14 Jul
Imagine this scenario: every time we use a non-renewable or threatened resource, or contribute to climate change, a puff of red gas blasts out of our noses.
The gas smells putrid. Wet and opaque, it blocks our vision until condensing into particles, staining everything a tenacious crimson. Whether the resource is near or far—water drawn from Dane County’s Mt. Simon aquifer or Venezuelan oil powering the ship bringing our coffee from Costa Rica—the impact of our consumption has a tangible effect on us. We can see, feel, smell, and hear the red gas in proportion to the impact we create. Do the earth a big bad deed? Big bad choke-inducing blast. Milder infraction? A lighter crimson mist.
Driving produces a car-filling cloud. Put on the goggles and roll down the windows or we won’t be able to see! Plug in a refrigerator and the red fog, or lack thereof, will tell whether the electricity comes from a coal-fired power plant or relies on renewable resources. Taking a shower, reading a paper, or eating a sandwich—each creates its proportional red fog.
If our contributions to greenhouse gas emissions and to depletion of resources were quantified in such a tangible way, would we continue our un-sustainable ways? I’d like to think something so blatant would be a catalyst for change, but if not, what would it take? What will it take for us as a society to shift from denial or disinterest to responding with the urgency and intensity sufficient to the crisis at hand?

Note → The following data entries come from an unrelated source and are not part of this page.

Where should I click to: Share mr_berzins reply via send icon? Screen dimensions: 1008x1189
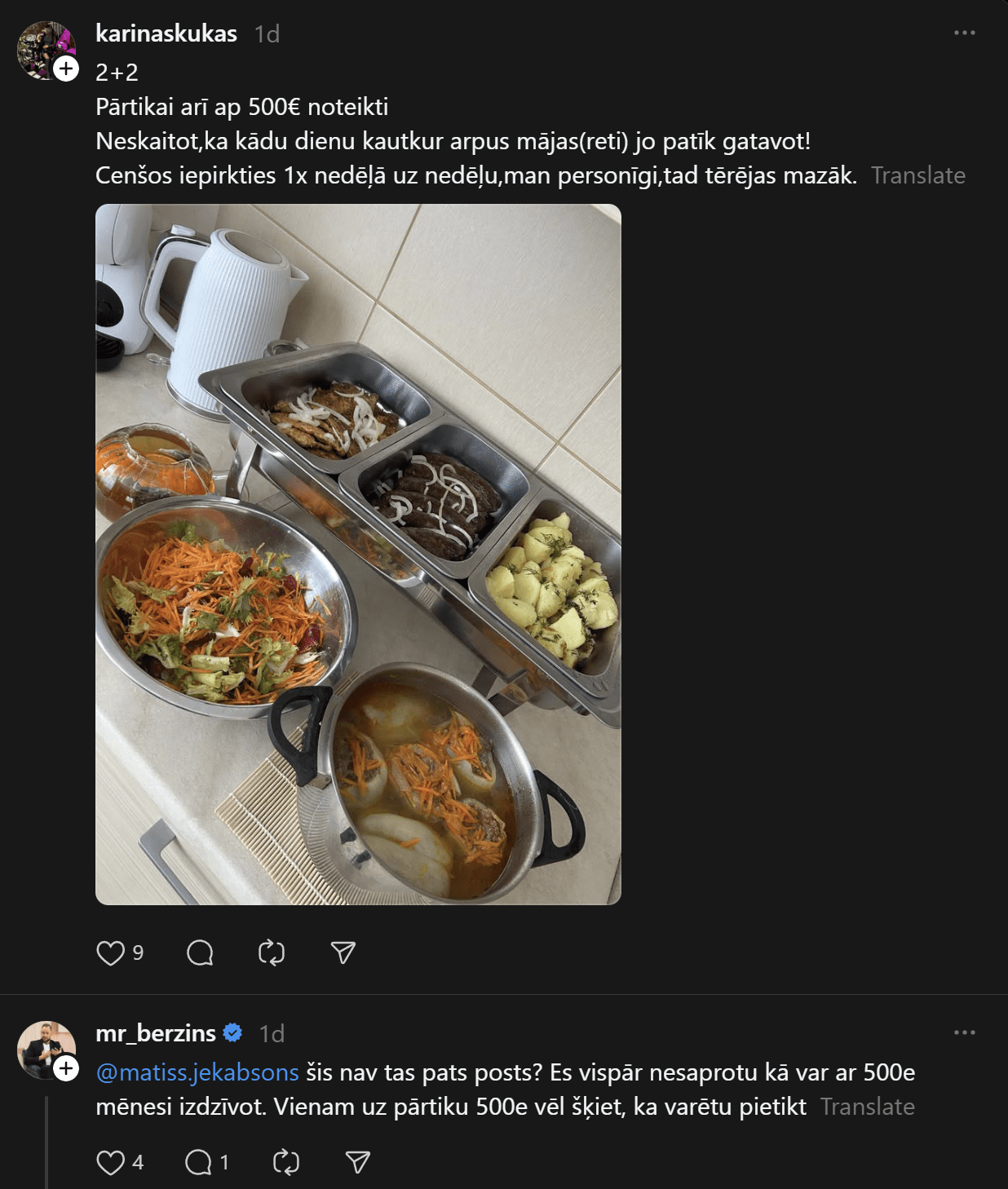point(358,1162)
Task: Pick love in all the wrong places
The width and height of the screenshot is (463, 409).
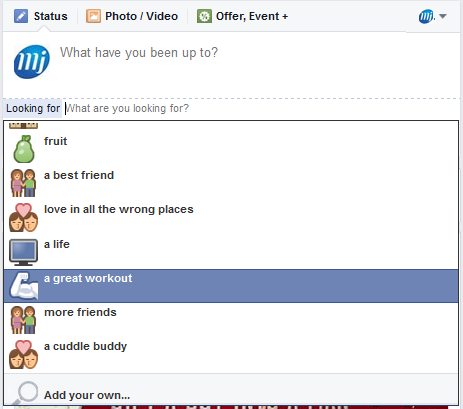Action: (231, 218)
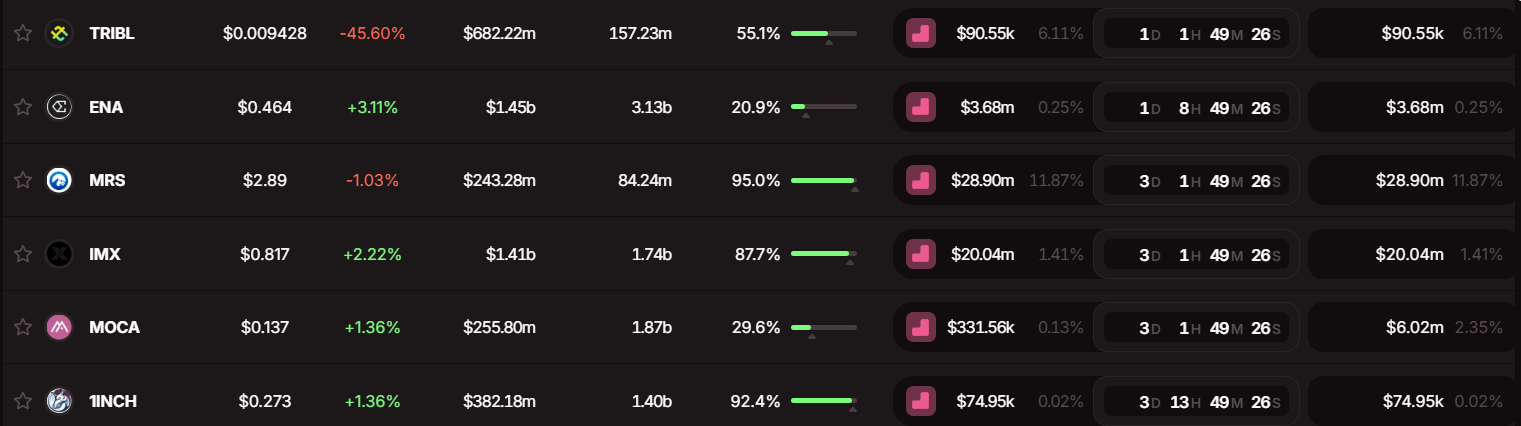Screen dimensions: 1521x426
Task: Click the 1INCH unicorn logo
Action: pos(60,401)
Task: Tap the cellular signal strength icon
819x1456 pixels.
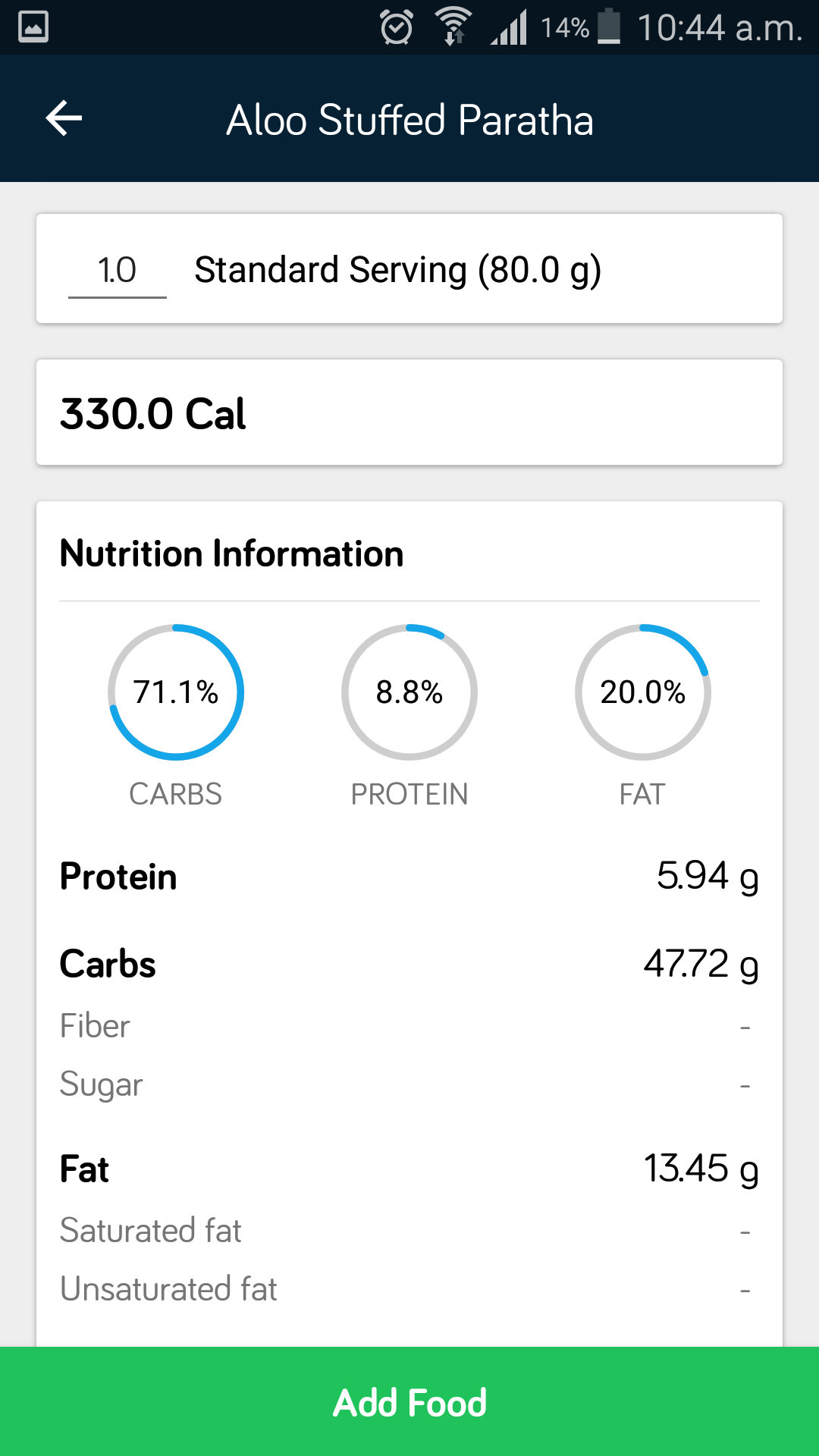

Whether tangible or not, our impact on the planet is enormous. The human race has exceeded the capacity of the planet’s natural regenerative systems. Using up the world’s resources at a rate estimated to be 25% faster than nature can replenish them, we are eating up the capital of the planet instead of living on her interest alone. With population growth and the increasing imitation of America’s consumption patterns, the quantity of the figurative red gas is climbing worldwide.
Perhaps we need discomfort in order to change. Since we cannot see the greenhouse gases we produce, since we don’t see deforestation in our backyards, it is easier to deny or disregard their existence. Climate change and resource over-exploitation are not simple processes. The threats they pose are due to complicated changes in the complex system that is our planet. At best they seem abstract. If economist John Kenneth Galbraith was correct and the factors that most contribute to conventional wisdom are the ease with which an idea may be understood and the degree to which it affects our personal well-being, it is easy to see why many may not fully embrace the call to change. This is complicated stuff and, as far as I know, no one emits a red gas as an impact indicator. If discomfort and/or ease of understanding are necessary impetuses for action, we will likely be way too late in the process to make effective change.
Using this scenario can be a useful way to look at our impacts. Imagining the red cloud we create with just one hour of activity can be a shocking experiment, whether it causes us to realize we don’t know enough to make informed choices about our behaviors or we see how harmful they really are. We may realize there are many things we do without question.
The ways we do things may need to become more like those of our grandparents or great-grandparents. Keeping vegetable gardens and having smaller homes may become the norm. But this isn’t a call to revert to a previous way of living. In many ways we will need to turn the clock forward to create innovative technological advances to help us become sustainable.
We are changing the climate and our planet, and with those changes, the futures of all living things. Greed and selfishness appear to be winning at the moment. But never before in human history has our responsibility to one another been more clear. Enlightened self-interest and altruism need to break through the red fog and help us see a path toward a sustainable future.